Cannes zeigt ein Dilemma der Werbebranche: Die ausgezeichneten Kampagnen sind höchst kreativ, führen aber längst nicht immer zu mehr Umsatz. (© Cannes Festival)

Markenwirkung ist die Botschaft, die sich auf das Markenimage und vor allem auf die Markenpräferenz auswirkt. Der ultimative Markenpreis ist nicht eine hohe Anzahl an Views oder Hearings. Der ultimative Lohn ist ein höherer Umsatz. Das Wall Street Journal berichtet beispielsweise, dass Spotify ein neues Tool für seine Podcast-Werbetreibenden erstellt hat. Mit diesem Tool kann ein Werbetreibender wissen, wer, wie viele und wie häufig Personen seine Anzeige gehört haben. Das Hörverhalten des Zuhörers wird vollständig transparent gemacht. Unternehmen sind begeistert. Aber: Das Tool korreliert nicht das Hören mit der tatsächlichen Verbesserung der Markenpräferenz. Eigentlich eine Marketing-Sünde.

Ein weiteres Beispiel kommt aus der „New York Times“. Nutzer riefen auf YouTube und Twitter ein zweiminütiges Renault Clio-Video insgesamt rund zehn Millionen Mal auf. Das Video ist höchst professionell gemacht. Es erinnert an einen Autorenfilm. Den Markennamen lernt der Zuschauer allerdings erst in den letzten Sekunden. Es gibt kaum erkennbare Verbindungen zwischen der Erzählung und dem Produkt. Renault verkauft speziell in den USA, wo der Film signifikant die meisten Klicks bekommen hat, nach dem Werbespot nicht mehr Autos. Das zeigen Erhebungen deutlich.

Markenwert entsteht nicht aus Markensichtbarkeit

Klicks sind kein Synonym für Wirkung und erst recht kein Umsatzgarant. Markenwert entsteht nicht aus Markensichtbarkeit. Dieser Grundsatz galt in der Werbung schon immer, hat sich durch Social Media aber nochmal verstärkt. Der Markenwert ergibt sich aus der Wahrnehmung der Kunden über das gesamte Erlebnis der Marke im Verhältnis zu den Gesamtkosten.

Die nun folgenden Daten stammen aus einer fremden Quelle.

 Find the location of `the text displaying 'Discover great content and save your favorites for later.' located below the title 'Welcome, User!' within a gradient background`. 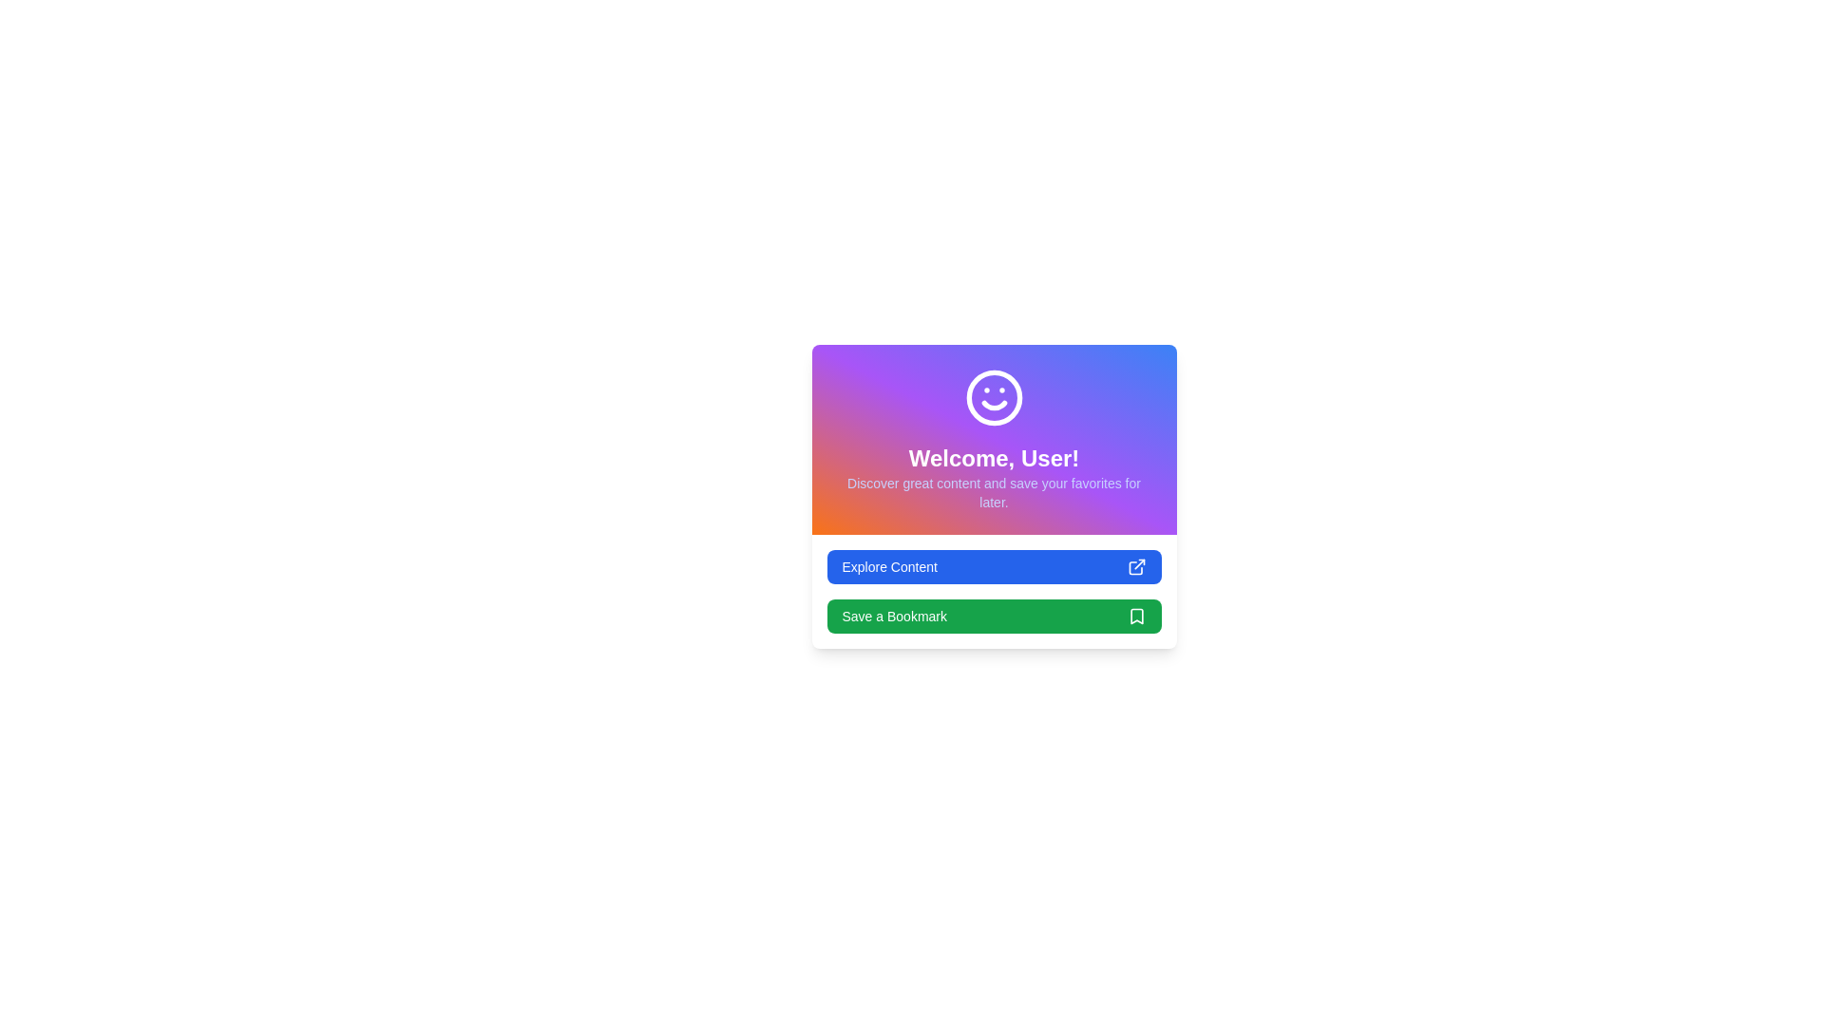

the text displaying 'Discover great content and save your favorites for later.' located below the title 'Welcome, User!' within a gradient background is located at coordinates (993, 492).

Die Marktforscher von Kantar verglichen Ende 2019 Daten, die sie zu über 200.000 Anzeigen gesammelt hatten. Ihr Fazit: Nur etwa 25 Prozent der im vergangenen Jahr mit einem Löwen beim Werbefestival in Cannes ausgezeichneten Anzeigen erzielten eine tatsächliche Markenwirkung. Das bedeutet, dass die allermeisten Anzeigen keinen wirksamen Markenumsatz generierten. Die in Cannes ausgezeichneten Anzeigen waren unglaublich kreativ. Sie führten jedoch nicht zu Verkäufen. Dies ist nicht nur laut Kantar ein Zeichen für eine nachlassende Werbewirksamkeit.

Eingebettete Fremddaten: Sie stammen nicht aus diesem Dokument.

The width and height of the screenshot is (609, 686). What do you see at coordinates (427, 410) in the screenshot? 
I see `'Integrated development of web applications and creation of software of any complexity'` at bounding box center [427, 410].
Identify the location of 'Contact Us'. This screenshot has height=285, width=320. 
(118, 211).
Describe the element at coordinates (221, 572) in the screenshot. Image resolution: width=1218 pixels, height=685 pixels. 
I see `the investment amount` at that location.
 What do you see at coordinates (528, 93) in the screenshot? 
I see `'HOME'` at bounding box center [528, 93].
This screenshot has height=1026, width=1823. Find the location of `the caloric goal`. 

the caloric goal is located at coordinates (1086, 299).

Budweiser-Spot hoch kreativ, aber ohne Einfluss auf Marke

Werbung, die keine Wirkung hat, ist machtlos. Spitz formuliert: Vermarkter, die sich über die Gesehen-oder-Gehört-Metriken freuen, schaden nicht nur ihren Marken, sondern auch ihrem Unternehmen. Eine Anzeige zu lieben ist nicht dasselbe wie eine Marke zu kaufen. Ein weiteres Beispiel kommt ebenfalls aus den USA: Nach dem Erfolg der Dilly Dilly-Kampagne von Bud Light zeigten die Daten, dass der Umsatz nicht gestiegen war. Dabei gilt die Kampagne als Vorzeigebeispiel, schließlich ist sie kreativ wie beliebt.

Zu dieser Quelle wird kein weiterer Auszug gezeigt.